Les radicaux en Indre-et-Loire sous la 3e République pendant l’entre-deux-guerres (1918-1940)
L’érosion d’un bastion électoral

Bérel Jean-François
Sous la direction de : Gilles Richard

Année de début : 2019
Discipline : Histoire
Localisation : Tours
École doctorale : ED STT
Affiliation : Rennes 2

Résumé

Ce projet de thèse, monographie d’histoire politique, a pour ambition d’étudier le parti radical, principale force politique française pendant l’entre-deux-guerres à travers l’exemple de sa fédération d’Indre-et-Loire, modèle de bastion électoral radical (la majorité des maires du département étaient radicaux).

Un bastion entrant dans une période de déclin, mal perçu sur le moment, qui commence dès les années 1920 puis s’accélère et se révèle brutalement au moment du Front populaire. Pour comprendre les fondements de l’hégémonie socio-politique du radicalisme tourangeau et les causes de son effritement progressif, il conviendra d’abord de l’inscrire dans le contexte général de l’essor du salariat et de la crise des classes moyennes propriétaires et indépendantes qui caractérisent l’entre-deux-guerres.

Il conviendra aussi d’étudier le parti dans toutes ses dimensions, en fonction des archives disponibles. Non seulement ses « élites » les plus en vue, députés et sénateurs, mais aussi ses cadres (les délégués d’Indre-et-Loire au Comité exécutif du parti et lors de ses congrès annuels ainsi que les responsables fédéraux) sans oublier l’ensemble des militants de base, membres des divers comités locaux qui quadrillaient le département. À cela s’ajoutera la mesure précise de son poids électoral aux différents niveaux : municipalités, cantons, circonscriptions et arrondissements.

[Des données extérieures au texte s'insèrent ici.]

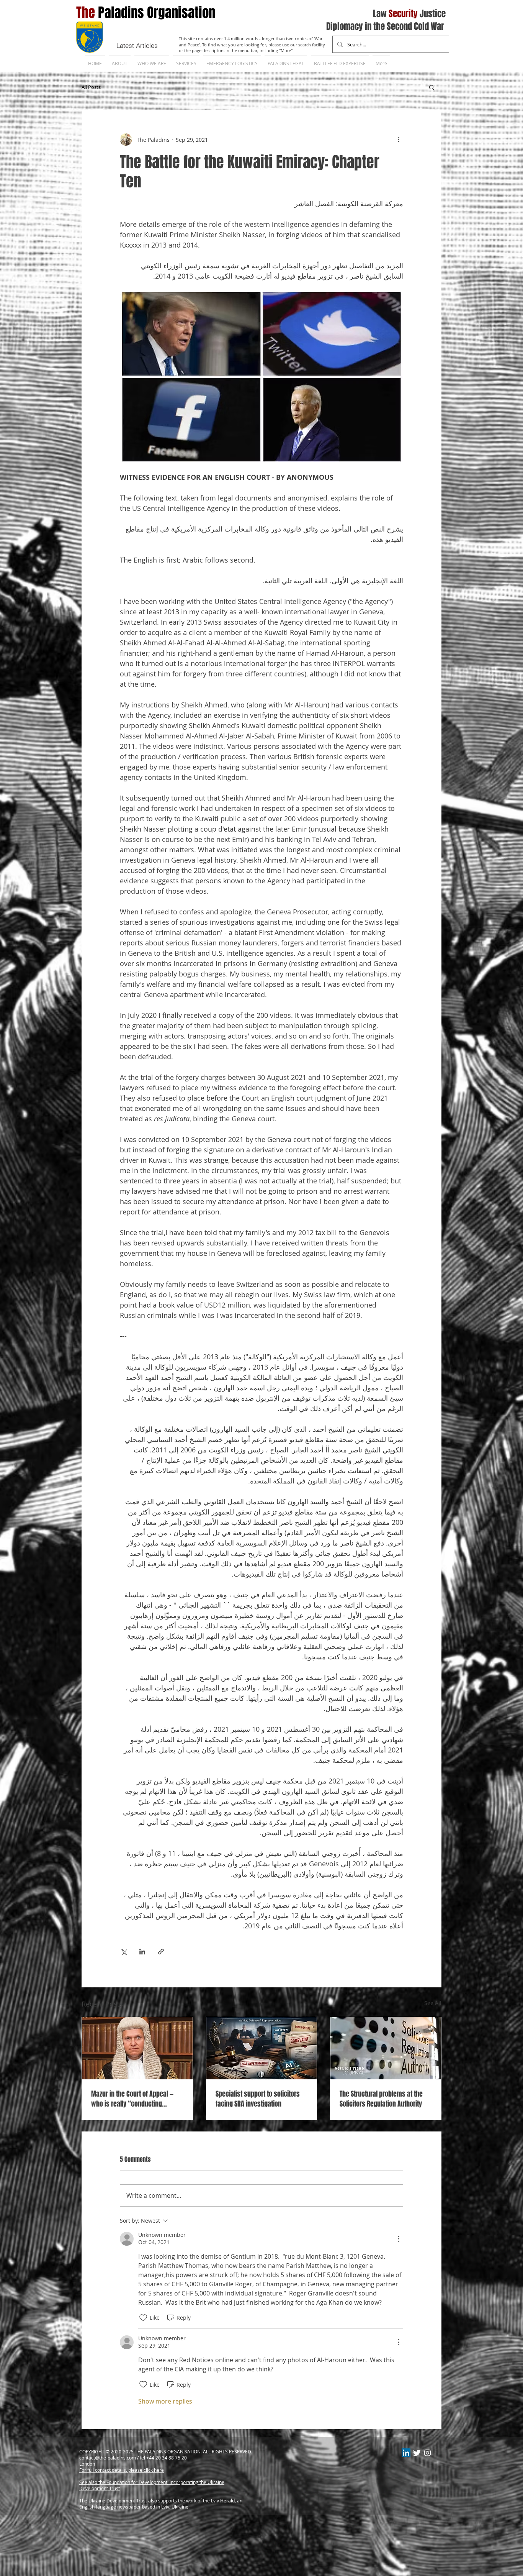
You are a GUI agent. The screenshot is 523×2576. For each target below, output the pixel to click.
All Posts (91, 87)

Enfin, il s’agira de suivre les positionnements politiques successifs des radicaux d’Indre-et-Loire durant la période, au fil des phases d’une histoire politique marquée à l’échelle nationale par une grande instabilité : Bloc national (1919-1924), Cartel des gauches (1924-1926), « union nationale » poincariste (1926-1928), radicaux dans l’opposition à l’union nationale (1928-1932), Second Cartel des gauches (1932-1934), retour à la troisième union nationale (1934-1936), Front populaire (1936-1938) et enfin, nouveau retour à l’Union nationale daladiériste (1938-1940).